#### [Exercise requirements]
Arrange the lines below as a numbered list, omitting any blank lines.

#### [Task data]
....
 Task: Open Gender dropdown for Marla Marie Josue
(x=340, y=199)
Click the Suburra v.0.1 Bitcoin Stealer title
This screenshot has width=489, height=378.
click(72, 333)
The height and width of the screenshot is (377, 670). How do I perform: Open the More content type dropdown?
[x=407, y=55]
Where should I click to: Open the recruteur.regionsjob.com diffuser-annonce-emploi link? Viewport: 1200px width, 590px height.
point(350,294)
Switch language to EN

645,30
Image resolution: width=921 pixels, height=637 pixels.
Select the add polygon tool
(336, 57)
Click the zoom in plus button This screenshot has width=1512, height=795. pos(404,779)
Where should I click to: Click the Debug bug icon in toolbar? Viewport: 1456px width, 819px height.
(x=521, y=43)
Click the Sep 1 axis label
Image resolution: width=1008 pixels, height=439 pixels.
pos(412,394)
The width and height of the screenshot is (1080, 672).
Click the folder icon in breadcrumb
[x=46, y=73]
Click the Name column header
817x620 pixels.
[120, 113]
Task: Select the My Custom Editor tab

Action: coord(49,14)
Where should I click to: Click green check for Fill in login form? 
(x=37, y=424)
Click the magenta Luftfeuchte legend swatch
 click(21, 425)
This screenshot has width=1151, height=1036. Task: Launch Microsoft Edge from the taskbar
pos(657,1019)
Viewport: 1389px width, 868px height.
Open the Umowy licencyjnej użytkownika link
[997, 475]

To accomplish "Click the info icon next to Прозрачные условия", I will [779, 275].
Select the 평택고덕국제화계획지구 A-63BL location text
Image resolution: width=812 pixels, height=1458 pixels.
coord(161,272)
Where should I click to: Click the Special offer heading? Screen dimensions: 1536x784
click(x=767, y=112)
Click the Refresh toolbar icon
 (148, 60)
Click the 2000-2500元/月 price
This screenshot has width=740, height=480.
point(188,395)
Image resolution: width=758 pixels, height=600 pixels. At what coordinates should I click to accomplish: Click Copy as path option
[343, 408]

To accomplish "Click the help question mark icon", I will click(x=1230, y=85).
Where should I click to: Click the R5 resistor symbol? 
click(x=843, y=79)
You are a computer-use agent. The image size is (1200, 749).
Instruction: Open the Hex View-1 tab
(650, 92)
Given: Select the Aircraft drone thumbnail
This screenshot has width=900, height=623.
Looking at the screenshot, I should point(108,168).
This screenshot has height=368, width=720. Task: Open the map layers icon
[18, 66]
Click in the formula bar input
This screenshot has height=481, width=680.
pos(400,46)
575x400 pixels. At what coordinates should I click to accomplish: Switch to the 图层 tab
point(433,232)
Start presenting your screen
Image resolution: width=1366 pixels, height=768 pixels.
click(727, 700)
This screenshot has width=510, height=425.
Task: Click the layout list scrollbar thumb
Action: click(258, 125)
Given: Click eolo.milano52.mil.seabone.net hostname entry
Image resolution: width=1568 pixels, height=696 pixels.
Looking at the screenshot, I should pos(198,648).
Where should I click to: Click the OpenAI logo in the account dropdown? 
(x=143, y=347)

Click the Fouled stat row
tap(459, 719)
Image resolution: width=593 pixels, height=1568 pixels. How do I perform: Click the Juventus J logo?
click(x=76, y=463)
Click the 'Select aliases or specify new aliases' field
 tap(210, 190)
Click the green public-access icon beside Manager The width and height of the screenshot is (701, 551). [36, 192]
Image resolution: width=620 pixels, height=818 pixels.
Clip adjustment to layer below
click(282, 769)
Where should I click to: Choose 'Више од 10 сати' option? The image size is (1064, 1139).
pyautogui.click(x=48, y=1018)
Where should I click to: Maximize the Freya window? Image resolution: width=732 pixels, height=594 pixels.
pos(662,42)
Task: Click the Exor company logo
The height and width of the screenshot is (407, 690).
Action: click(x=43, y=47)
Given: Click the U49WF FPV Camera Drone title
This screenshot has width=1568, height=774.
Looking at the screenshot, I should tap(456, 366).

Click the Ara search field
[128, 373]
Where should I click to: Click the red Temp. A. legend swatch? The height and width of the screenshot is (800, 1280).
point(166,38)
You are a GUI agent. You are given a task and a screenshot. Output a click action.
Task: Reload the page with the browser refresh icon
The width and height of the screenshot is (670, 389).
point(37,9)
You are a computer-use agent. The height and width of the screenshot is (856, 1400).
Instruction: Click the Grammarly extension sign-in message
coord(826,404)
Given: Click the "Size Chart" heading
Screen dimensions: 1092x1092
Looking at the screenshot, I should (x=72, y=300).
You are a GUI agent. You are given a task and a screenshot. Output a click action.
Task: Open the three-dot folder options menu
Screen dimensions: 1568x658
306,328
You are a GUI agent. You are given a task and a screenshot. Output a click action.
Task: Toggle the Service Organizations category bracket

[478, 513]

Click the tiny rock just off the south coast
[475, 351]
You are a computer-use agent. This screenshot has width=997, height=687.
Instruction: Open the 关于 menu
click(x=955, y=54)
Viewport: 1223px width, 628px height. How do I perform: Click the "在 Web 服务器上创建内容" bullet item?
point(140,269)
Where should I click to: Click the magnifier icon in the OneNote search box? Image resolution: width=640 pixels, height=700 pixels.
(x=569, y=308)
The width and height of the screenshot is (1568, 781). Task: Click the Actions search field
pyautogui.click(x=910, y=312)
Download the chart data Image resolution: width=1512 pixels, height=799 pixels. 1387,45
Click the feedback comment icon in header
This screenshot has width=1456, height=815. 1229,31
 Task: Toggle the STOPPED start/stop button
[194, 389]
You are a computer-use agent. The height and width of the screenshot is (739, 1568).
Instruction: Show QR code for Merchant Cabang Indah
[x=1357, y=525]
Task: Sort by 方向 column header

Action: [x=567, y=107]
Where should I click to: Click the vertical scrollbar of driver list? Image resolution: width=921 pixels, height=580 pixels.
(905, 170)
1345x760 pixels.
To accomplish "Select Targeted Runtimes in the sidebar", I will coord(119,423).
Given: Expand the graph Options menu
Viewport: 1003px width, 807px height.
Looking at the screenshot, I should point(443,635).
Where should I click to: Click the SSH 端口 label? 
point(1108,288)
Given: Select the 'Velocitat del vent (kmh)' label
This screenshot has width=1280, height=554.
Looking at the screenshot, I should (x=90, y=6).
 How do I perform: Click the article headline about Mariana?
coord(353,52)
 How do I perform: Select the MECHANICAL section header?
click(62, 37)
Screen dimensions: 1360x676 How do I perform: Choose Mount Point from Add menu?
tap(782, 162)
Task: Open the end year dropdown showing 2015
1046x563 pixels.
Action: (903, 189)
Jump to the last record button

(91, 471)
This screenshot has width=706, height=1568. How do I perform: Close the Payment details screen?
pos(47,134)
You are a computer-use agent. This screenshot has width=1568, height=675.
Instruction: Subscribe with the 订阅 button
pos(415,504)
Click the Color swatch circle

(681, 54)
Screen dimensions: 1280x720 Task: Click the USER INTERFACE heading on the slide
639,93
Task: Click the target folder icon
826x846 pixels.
....
#### [Written solution]
1.  Task: Open Gender dropdown for Marla Marie Josue
2. (x=340, y=199)
3. Click the Suburra v.0.1 Bitcoin Stealer title
4. This screenshot has width=489, height=378.
5. click(72, 333)
6. The height and width of the screenshot is (377, 670). How do I perform: Open the More content type dropdown?
7. [x=407, y=55]
8. Where should I click to: Open the recruteur.regionsjob.com diffuser-annonce-emploi link? Viewport: 1200px width, 590px height.
9. point(350,294)
10. Switch language to EN
11. 645,30
12. Image resolution: width=921 pixels, height=637 pixels.
13. Select the add polygon tool
14. (336, 57)
15. Click the zoom in plus button This screenshot has width=1512, height=795. pos(404,779)
16. Where should I click to: Click the Debug bug icon in toolbar? Viewport: 1456px width, 819px height.
17. (x=521, y=43)
18. Click the Sep 1 axis label
19. Image resolution: width=1008 pixels, height=439 pixels.
20. pos(412,394)
21. The width and height of the screenshot is (1080, 672).
22. Click the folder icon in breadcrumb
23. [x=46, y=73]
24. Click the Name column header
25. 817x620 pixels.
26. [120, 113]
27. Task: Select the My Custom Editor tab
28. Action: coord(49,14)
29. Where should I click to: Click green check for Fill in login form? 
30. (x=37, y=424)
31. Click the magenta Luftfeuchte legend swatch
32.  click(21, 425)
33. This screenshot has width=1151, height=1036. Task: Launch Microsoft Edge from the taskbar
34. pos(657,1019)
35. Viewport: 1389px width, 868px height.
36. Open the Umowy licencyjnej użytkownika link
37. [997, 475]
38. To accomplish "Click the info icon next to Прозрачные условия", I will [779, 275].
39. Select the 평택고덕국제화계획지구 A-63BL location text
40. Image resolution: width=812 pixels, height=1458 pixels.
41. coord(161,272)
42. Where should I click to: Click the Special offer heading? Screen dimensions: 1536x784
43. click(x=767, y=112)
44. Click the Refresh toolbar icon
45.  (148, 60)
46. Click the 2000-2500元/月 price
47. This screenshot has width=740, height=480.
48. point(188,395)
49. Image resolution: width=758 pixels, height=600 pixels. At what coordinates should I click to accomplish: Click Copy as path option
50. [343, 408]
51. To accomplish "Click the help question mark icon", I will click(x=1230, y=85).
52. Where should I click to: Click the R5 resistor symbol? 
53. click(x=843, y=79)
54. You are a computer-use agent. The image size is (1200, 749).
55. Instruction: Open the Hex View-1 tab
56. (650, 92)
57. Given: Select the Aircraft drone thumbnail
58. This screenshot has width=900, height=623.
59. Looking at the screenshot, I should point(108,168).
60. This screenshot has height=368, width=720. Task: Open the map layers icon
61. [18, 66]
62. Click in the formula bar input
63. This screenshot has height=481, width=680.
64. pos(400,46)
65. 575x400 pixels. At what coordinates should I click to accomplish: Switch to the 图层 tab
66. point(433,232)
67. Start presenting your screen
68. Image resolution: width=1366 pixels, height=768 pixels.
69. click(727, 700)
70. This screenshot has width=510, height=425.
71. Task: Click the layout list scrollbar thumb
72. Action: click(258, 125)
73. Given: Click eolo.milano52.mil.seabone.net hostname entry
74. Image resolution: width=1568 pixels, height=696 pixels.
75. Looking at the screenshot, I should pos(198,648).
76. Where should I click to: Click the OpenAI logo in the account dropdown? 
77. (x=143, y=347)
78. Click the Fouled stat row
79. tap(459, 719)
80. Image resolution: width=593 pixels, height=1568 pixels. How do I perform: Click the Juventus J logo?
81. click(x=76, y=463)
82. Click the 'Select aliases or specify new aliases' field
83.  tap(210, 190)
84. Click the green public-access icon beside Manager The width and height of the screenshot is (701, 551). [36, 192]
85. Image resolution: width=620 pixels, height=818 pixels.
86. Clip adjustment to layer below
87. click(282, 769)
88. Where should I click to: Choose 'Више од 10 сати' option? The image size is (1064, 1139).
89. pyautogui.click(x=48, y=1018)
90. Where should I click to: Maximize the Freya window? Image resolution: width=732 pixels, height=594 pixels.
91. pos(662,42)
92. Task: Click the Exor company logo
93. The height and width of the screenshot is (407, 690).
94. Action: click(x=43, y=47)
95. Given: Click the U49WF FPV Camera Drone title
96. This screenshot has width=1568, height=774.
97. Looking at the screenshot, I should tap(456, 366).
98. Click the Ara search field
99. [128, 373]
100. Where should I click to: Click the red Temp. A. legend swatch? The height and width of the screenshot is (800, 1280).
101. point(166,38)
102. You are a GUI agent. You are given a task and a screenshot. Output a click action.
103. Task: Reload the page with the browser refresh icon
104. The width and height of the screenshot is (670, 389).
105. point(37,9)
106. You are a computer-use agent. The height and width of the screenshot is (856, 1400).
107. Instruction: Click the Grammarly extension sign-in message
108. coord(826,404)
109. Given: Click the "Size Chart" heading
110. Screen dimensions: 1092x1092
111. Looking at the screenshot, I should (x=72, y=300).
112. You are a GUI agent. You are given a task and a screenshot. Output a click action.
113. Task: Open the three-dot folder options menu
114. Screen dimensions: 1568x658
115. 306,328
116. You are a GUI agent. You are given a task and a screenshot. Output a click action.
117. Task: Toggle the Service Organizations category bracket
118. [478, 513]
119. Click the tiny rock just off the south coast
120. [475, 351]
121. You are a computer-use agent. This screenshot has width=997, height=687.
122. Instruction: Open the 关于 menu
123. click(x=955, y=54)
124. Viewport: 1223px width, 628px height. How do I perform: Click the "在 Web 服务器上创建内容" bullet item?
125. point(140,269)
126. Where should I click to: Click the magnifier icon in the OneNote search box? Image resolution: width=640 pixels, height=700 pixels.
127. (x=569, y=308)
128. The width and height of the screenshot is (1568, 781). Task: Click the Actions search field
129. pyautogui.click(x=910, y=312)
130. Download the chart data Image resolution: width=1512 pixels, height=799 pixels. 1387,45
131. Click the feedback comment icon in header
132. This screenshot has width=1456, height=815. 1229,31
133.  Task: Toggle the STOPPED start/stop button
134. [194, 389]
135. You are a computer-use agent. The height and width of the screenshot is (739, 1568).
136. Instruction: Show QR code for Merchant Cabang Indah
137. [x=1357, y=525]
138. Task: Sort by 方向 column header
139. Action: [x=567, y=107]
140. Where should I click to: Click the vertical scrollbar of driver list? Image resolution: width=921 pixels, height=580 pixels.
141. (905, 170)
142. 1345x760 pixels.
143. To accomplish "Select Targeted Runtimes in the sidebar", I will coord(119,423).
144. Given: Expand the graph Options menu
145. Viewport: 1003px width, 807px height.
146. Looking at the screenshot, I should point(443,635).
147. Where should I click to: Click the SSH 端口 label? 
148. point(1108,288)
149. Given: Select the 'Velocitat del vent (kmh)' label
150. This screenshot has width=1280, height=554.
151. Looking at the screenshot, I should (x=90, y=6).
152.  How do I perform: Click the article headline about Mariana?
153. coord(353,52)
154.  How do I perform: Select the MECHANICAL section header?
155. click(62, 37)
156. Screen dimensions: 1360x676 How do I perform: Choose Mount Point from Add menu?
157. tap(782, 162)
158. Task: Open the end year dropdown showing 2015
159. 1046x563 pixels.
160. Action: (903, 189)
161. Jump to the last record button
162. (91, 471)
163. This screenshot has width=706, height=1568. How do I perform: Close the Payment details screen?
164. pos(47,134)
165. You are a computer-use agent. This screenshot has width=1568, height=675.
166. Instruction: Subscribe with the 订阅 button
167. pos(415,504)
168. Click the Color swatch circle
169. (681, 54)
170. Screen dimensions: 1280x720 Task: Click the USER INTERFACE heading on the slide
171. 639,93
172. Task: Click the target folder icon
173. 826x846 pixels.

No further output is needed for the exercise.